Girl With Curious Hair
Page 37
The story that isn’t Mark Nechtr’s by Mark Nechtr concerns a young competitive archer, named Dave, and his live-in lover, named L____. Dave, who is not nearly so healthy as Mark, believes that the only things that give his life meaning and direction are his competitive archery and his lover, L____, who is a great deal more attractive and sympathetic than D.L., with cheekbones out to here and a zest for life Dave cannot but share, through her. L____ is pretty much an emblem of Dave’s generation, is deprived and aimless and mildly wacko, with moods that change like the shapes of the moon that obsess her. Dave stands witness to all of her faults, though only some of his own, and but anyway loves L____ anyway. It’s implied that he’s dependent on her, for support; she stands in the hushed tournament galleries when he stands perpendicular to targets and shoots competitively with his complex fiberglass bow and Dexter Aluminum arrows. Dave is a solid young competitive archer, but by no means the best, even in his age division, and at the piece’s outset he feels like a true, born-to-be archer only when L____ is standing there, in the gallery, watching him stand and deliver.
But they fight, as lovers. L____ is self-conscious, neurasthenic, insecure, moody, diffracted. Dave is introverted, self-counseled, and tends to be about as expressive as processed cheese. When the hottest darkest mood in L____’s weather collides with his cold white quiet, they have violent arguments that seem utterly to transform them. Dave had never even raised his voice to a girl before he fell for L____, and hates confrontation’s habit of making his hands (which he values) unsteady. But when she slips into the worst of herself, they scream and fight and carry on like things possessed. Pointy personal shrapnel flies. The air gets coppery with violence. In truth, Dave is often afraid to turn his back on L____, especially in their kitchen, when sharp things are handy; and he’s ashamed of this, and of the fact that after a fight he’s often afraid to go to sleep when she is awake and malevolent and boiling water is only a stove and kettle away. Nevertheless he loves his lover, and cannot understand the dark heat that fills him when they fight, or his need to lick his lips while she lists real and imagined grievances—or that his only really true deep concern during the screaming matches is that the neighbors in their community might hear her screams, or his screams, or her different screams as they reconcile, always via violent union. Though callow and beardless and not experienced, Dave loves L____ enough to maintain the form of excitement throughout broad stretches of heated lovemaking; and L____ believes, wrongly, that he is a born lover. She loves him physically with an intensity that is informed by her zest for a life she consumes. But the intensity of her loyalty to Dave is shot through with streaks of what can only be called a kind of greed. When she loves him, and cries out through the thin ceiling to maybe the whole neighborhood oh just how much she loves him, he fears that she means only that she loves what she feels.
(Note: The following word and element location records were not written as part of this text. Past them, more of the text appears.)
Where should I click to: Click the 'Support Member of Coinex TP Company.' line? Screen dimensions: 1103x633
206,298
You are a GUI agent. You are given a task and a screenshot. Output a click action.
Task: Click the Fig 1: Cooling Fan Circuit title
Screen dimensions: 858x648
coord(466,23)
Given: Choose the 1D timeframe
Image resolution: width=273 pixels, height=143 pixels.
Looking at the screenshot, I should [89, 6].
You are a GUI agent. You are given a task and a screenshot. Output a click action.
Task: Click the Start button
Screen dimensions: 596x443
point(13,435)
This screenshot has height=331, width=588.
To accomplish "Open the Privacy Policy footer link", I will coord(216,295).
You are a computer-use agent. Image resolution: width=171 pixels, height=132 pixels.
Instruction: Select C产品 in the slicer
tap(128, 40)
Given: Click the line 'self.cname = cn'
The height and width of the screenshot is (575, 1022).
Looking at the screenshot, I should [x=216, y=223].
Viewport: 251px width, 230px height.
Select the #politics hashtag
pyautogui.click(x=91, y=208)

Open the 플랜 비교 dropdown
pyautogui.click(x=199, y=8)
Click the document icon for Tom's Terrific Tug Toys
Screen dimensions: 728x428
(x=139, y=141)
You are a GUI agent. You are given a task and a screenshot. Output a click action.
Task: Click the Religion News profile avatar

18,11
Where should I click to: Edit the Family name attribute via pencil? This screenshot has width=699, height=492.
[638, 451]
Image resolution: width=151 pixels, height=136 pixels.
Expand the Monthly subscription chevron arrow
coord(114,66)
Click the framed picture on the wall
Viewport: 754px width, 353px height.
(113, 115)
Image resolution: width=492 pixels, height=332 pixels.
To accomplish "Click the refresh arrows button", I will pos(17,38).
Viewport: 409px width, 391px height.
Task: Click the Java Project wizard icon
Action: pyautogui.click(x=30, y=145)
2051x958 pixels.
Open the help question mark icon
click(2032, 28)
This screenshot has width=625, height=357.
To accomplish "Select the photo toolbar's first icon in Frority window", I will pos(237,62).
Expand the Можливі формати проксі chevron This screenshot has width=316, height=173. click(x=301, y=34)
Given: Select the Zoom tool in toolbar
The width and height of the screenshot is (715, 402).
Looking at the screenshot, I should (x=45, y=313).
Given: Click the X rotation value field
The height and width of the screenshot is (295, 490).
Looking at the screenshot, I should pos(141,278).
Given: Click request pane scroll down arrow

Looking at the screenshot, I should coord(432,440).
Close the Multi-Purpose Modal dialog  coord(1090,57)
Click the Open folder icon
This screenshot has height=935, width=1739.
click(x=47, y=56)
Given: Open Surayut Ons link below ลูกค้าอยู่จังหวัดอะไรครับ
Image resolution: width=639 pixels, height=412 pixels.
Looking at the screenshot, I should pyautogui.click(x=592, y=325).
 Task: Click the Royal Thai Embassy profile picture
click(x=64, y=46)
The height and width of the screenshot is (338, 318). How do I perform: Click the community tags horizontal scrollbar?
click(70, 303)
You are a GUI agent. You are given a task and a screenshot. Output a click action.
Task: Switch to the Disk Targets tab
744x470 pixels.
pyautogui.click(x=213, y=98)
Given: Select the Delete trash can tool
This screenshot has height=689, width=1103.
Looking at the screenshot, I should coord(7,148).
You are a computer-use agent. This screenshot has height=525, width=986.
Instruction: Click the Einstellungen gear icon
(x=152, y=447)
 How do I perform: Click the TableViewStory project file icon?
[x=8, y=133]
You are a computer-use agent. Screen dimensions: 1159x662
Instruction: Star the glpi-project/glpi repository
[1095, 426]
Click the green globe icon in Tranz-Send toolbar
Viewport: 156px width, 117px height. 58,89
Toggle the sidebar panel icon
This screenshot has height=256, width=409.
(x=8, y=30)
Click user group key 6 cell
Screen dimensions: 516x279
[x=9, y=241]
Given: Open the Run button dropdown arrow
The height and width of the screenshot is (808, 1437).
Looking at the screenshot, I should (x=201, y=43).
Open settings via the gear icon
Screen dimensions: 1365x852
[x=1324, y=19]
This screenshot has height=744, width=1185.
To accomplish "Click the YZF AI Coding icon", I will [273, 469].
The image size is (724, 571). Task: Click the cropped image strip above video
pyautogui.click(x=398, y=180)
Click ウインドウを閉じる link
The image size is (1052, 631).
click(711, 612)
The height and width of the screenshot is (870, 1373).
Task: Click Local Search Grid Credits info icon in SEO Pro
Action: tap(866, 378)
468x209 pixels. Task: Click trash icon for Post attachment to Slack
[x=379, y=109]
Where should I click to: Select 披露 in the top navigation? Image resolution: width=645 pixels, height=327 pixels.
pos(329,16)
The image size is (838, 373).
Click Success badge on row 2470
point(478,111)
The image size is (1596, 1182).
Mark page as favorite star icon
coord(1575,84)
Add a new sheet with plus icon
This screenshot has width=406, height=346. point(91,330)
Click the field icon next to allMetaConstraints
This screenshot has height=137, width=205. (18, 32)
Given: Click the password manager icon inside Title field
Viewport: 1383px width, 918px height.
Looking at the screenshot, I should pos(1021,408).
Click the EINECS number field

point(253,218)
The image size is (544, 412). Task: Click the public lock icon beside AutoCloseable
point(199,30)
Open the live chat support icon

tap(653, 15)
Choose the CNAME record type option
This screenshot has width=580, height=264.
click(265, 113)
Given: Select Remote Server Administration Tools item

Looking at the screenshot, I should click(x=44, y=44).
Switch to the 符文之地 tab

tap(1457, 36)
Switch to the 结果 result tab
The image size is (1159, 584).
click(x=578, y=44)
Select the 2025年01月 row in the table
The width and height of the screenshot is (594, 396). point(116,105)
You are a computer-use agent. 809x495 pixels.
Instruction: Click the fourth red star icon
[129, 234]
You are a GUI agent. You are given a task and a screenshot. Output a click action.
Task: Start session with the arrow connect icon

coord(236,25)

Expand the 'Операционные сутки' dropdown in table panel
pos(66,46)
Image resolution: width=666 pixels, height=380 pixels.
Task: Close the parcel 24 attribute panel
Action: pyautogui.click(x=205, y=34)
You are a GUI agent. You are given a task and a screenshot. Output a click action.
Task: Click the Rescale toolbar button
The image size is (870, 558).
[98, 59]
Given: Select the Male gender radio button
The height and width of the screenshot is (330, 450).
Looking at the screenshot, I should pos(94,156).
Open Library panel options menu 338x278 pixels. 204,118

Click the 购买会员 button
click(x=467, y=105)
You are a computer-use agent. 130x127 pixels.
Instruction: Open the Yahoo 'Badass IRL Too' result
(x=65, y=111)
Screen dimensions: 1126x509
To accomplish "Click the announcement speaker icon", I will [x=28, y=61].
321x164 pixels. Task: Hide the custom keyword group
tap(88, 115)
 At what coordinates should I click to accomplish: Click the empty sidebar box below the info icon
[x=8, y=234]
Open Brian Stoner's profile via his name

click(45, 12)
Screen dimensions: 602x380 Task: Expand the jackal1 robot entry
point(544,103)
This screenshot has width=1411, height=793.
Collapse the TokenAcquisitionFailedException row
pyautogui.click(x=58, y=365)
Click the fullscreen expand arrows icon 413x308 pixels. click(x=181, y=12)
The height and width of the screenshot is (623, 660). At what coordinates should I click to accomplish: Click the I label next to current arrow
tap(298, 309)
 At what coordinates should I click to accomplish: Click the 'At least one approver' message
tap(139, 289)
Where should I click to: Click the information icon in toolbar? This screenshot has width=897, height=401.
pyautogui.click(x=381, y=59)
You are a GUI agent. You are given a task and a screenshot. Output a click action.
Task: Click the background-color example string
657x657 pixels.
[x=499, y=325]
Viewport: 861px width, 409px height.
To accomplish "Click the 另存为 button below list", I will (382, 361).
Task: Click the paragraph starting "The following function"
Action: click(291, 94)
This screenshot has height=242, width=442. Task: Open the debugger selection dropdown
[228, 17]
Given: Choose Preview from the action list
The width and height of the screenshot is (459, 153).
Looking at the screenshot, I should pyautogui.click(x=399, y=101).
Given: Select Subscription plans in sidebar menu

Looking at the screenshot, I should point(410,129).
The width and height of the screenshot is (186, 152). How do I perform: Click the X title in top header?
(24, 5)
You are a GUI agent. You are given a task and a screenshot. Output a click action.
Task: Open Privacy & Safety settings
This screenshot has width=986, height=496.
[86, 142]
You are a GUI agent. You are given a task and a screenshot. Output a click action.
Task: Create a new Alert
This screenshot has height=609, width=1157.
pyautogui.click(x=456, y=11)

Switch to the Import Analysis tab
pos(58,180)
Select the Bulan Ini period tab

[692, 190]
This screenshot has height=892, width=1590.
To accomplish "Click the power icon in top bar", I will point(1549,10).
And he wishes, in the cold quiet of his archer’s heart, that he himself could feel the intensity of their reconciliations as strongly as he feels that of their battles.
The workshop and Ambrose approve this overture, this setting-up, though they do point out that it goes on a bit longer than absolutely necessary, limitations of space and patience being a constant and defining limitation, these quick and distracting days.
And but yes there is something self-obsessed about L____’s love, we can feel. For example, she wishes Dave to tell her, instead of that he loves her, that she is loved. Her father used to say it as he tucked her gently into his USMC-surplus poncho-liner at bed-time, she explains; and it made her happy. That she was loved. That she is loved. Dave feels like not he, but rather her desire to be loved, to be beloved, is what gives L____’s life its direction and meaning; and some tiny targeteer’s voice cries out inside him against telling her that she is loved just because the fact that he loves her isn’t enough to stave off insecurity and self-consciousness and dissension and row.
Etc. etc. Dave, pretty darn stubborn when it comes to his tiny archer’s cry, refuses, inside, to use the passive voice to articulate his love. And one fine day he actually articulates this refusal, and the reasonable arguments that lie behind it. He does this at significant personal risk.
For, articulated-to, enraged, L____ blows off her appearance at the most important junior archery tournament of the Tidewater shooting season. Dave shoots alone, unwatched, afraid—and but he overcomes, shoots so surprisingly well that he places an overall third in his age-division. His best finish yet. When L____ bursts into their loft at nighttime, darkly transformed by both his articulated refusal to use the passive voice and his subsequent failure to fail without her, Dave wills himself to appear cool and distant and emotionally mute, but is actually licking his lips furtively as a dusky heat inside him dawns and breaks into tributaries and attendant falls, spreading. Maybe the loudest fight in the history of this generation’s verbal love ensues, with broken valuables and threats of a very great stabbing.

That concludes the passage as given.